Pacheco recommends combining high-fiber carbohydrates with protein and healthy fats in meals for the optimal combination to keep blood sugar levels more stable.
When modifying your diet to help manage PCOS symptoms, it is important to reduce foods that cause increased blood sugar.
Lyons says these include refined carbohydrates and sugary foods like bread, pasta, pastries, muffins, bagels, and sugary drinks. She also recommends reducing trans fats, low-quality fats, inflammatory oils — such as processed and refined seed oils — and alcohol.
Pacheco agrees that these types of foods can worsen inflammation or insulin resistance if they are consumed frequently or in large amounts.

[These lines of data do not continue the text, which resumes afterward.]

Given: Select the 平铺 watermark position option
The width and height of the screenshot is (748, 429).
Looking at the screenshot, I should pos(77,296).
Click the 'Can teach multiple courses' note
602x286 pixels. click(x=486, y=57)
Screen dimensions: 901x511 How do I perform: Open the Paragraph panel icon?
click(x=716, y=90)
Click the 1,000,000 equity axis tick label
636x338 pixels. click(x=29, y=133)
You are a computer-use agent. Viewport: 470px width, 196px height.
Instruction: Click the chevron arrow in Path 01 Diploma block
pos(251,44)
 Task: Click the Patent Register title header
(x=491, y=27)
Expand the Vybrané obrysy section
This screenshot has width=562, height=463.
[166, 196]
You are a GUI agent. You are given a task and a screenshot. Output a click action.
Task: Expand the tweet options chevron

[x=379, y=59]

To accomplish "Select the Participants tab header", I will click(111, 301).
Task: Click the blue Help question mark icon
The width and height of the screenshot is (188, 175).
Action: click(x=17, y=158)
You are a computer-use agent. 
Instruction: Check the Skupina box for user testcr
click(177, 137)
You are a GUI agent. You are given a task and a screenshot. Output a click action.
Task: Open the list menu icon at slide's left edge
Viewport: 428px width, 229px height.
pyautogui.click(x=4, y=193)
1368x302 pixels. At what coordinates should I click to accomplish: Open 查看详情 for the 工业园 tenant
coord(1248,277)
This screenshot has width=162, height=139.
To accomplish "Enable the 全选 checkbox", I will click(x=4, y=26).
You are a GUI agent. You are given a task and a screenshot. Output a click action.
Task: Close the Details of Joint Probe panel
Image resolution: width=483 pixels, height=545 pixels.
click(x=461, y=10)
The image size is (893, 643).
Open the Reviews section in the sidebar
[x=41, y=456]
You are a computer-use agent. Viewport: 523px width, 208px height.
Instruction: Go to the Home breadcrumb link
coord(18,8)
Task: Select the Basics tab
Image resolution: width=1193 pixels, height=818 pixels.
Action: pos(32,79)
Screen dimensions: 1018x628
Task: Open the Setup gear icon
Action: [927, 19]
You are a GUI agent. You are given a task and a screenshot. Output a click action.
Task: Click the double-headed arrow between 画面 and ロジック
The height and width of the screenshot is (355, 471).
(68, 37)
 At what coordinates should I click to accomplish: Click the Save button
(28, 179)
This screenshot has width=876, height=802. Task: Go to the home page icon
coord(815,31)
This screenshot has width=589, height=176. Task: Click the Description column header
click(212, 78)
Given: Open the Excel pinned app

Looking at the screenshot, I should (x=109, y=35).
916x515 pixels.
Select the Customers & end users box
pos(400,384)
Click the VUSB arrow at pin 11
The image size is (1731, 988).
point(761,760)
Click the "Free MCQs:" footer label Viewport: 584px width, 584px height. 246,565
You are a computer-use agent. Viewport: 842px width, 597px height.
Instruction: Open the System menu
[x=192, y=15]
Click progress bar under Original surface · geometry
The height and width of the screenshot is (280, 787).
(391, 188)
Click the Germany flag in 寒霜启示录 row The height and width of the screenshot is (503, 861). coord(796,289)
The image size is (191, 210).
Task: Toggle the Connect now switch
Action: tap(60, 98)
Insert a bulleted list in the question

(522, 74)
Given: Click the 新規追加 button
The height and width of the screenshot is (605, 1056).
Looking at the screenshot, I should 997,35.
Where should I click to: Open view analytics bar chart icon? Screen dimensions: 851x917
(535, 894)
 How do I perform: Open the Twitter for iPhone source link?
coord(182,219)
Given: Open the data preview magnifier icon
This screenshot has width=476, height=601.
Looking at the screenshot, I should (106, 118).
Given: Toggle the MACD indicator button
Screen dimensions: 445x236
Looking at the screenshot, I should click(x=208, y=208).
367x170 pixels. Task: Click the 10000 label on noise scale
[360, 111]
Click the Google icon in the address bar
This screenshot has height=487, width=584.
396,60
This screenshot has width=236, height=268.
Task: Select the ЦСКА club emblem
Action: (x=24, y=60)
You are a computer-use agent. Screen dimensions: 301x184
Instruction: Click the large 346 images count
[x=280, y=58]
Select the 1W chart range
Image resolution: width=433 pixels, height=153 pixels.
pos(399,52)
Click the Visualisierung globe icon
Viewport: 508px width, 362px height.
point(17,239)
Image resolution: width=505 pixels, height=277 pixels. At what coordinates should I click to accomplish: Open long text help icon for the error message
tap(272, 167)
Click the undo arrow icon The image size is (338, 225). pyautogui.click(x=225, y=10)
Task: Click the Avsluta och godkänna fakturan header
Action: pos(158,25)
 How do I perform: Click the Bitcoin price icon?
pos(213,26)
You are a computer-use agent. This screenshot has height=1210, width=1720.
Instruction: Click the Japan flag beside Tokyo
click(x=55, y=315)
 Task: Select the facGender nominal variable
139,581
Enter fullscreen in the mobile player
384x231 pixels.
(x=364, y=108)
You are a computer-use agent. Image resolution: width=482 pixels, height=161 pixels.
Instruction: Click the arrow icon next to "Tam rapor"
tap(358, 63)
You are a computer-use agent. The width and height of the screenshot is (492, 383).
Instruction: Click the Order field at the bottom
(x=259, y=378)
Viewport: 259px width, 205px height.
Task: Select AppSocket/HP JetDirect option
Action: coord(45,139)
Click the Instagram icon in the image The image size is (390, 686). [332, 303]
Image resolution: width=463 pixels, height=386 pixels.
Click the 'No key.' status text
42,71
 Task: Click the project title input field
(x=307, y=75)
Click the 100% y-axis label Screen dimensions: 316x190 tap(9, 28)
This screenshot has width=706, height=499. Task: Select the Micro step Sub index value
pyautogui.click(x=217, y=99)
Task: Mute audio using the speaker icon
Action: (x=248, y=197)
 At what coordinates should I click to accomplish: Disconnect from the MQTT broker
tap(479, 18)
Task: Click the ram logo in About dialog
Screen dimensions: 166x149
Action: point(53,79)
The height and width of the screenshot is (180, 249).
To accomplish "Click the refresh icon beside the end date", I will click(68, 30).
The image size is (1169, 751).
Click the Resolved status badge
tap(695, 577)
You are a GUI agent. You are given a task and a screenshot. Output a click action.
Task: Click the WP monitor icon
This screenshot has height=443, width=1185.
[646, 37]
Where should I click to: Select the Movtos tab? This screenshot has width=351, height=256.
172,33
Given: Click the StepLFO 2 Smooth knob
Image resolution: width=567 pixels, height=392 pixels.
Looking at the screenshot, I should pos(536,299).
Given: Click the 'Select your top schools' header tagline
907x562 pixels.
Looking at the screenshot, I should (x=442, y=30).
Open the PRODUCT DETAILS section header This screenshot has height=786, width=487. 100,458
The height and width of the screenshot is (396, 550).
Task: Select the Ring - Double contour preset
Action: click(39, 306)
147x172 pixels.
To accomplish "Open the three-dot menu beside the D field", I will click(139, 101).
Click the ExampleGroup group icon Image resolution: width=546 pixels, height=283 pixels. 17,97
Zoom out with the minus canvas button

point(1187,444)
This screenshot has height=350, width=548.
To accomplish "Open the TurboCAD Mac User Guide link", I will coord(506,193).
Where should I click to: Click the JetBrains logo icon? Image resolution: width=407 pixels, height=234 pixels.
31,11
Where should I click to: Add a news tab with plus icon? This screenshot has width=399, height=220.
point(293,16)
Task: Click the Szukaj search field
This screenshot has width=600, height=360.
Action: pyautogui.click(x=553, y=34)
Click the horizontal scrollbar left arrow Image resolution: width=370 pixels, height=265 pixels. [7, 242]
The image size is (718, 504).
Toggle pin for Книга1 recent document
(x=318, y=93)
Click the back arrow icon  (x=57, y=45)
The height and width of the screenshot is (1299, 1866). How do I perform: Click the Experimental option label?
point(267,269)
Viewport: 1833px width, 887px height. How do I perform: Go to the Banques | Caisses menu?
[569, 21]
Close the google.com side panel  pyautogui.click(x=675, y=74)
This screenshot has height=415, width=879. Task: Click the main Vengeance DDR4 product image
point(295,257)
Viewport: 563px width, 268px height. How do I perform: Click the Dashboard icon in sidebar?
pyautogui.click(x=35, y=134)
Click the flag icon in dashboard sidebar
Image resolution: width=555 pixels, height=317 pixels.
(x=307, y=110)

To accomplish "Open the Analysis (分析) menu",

According to Pacheco, while diet can definitely help with PCOS symptoms, it’s not the only thing you can focus on.
“Exercise, getting enough sleep, and stress management are all big factors when it comes to hormone health,” she says.
make time for exercise
Physical activity plays an important role in the management of PCOS. A balanced exercise routine — including strength training and moderate cardio — can significantly improve PCOS symptoms.
Lyons advises that while people with PCOS should not overexert themselves in intense activities like running a marathon, moderate amounts of low-intensity cardio can also be beneficial.
She adds: “Strength training also helps with blood sugar regulation, reduces insulin resistance and reduces inflammation.”
sleep well, reduce stress
Besides exercise, sleep is another key element of PCOS symptom control.
“Lack of sleep can make insulin resistance worse. Similarly, chronic stress must be managed, as it can lead to cortisol dysregulation,” says Lyons. “Cortisol is a hormone that affects both blood sugar and insulin levels — as well as androgens. So when cortisol levels are out of balance, it can make PCOS symptoms worse.”
supplements
Current UK guidance from the British Dietetic Association (BDA) advises that no supplements are needed – or have a good evidence base – for their use in the management of PCOS.
Effectively managing PCOS symptoms involves an integrated approach that includes healthy dietary choices, regular exercise, quality sleep, and stress management.
Lyon concludes: “By stabilizing blood sugar and reducing insulin resistance, you can address the root causes of many PCOS symptoms. This can improve hormone balance and overall well-being.”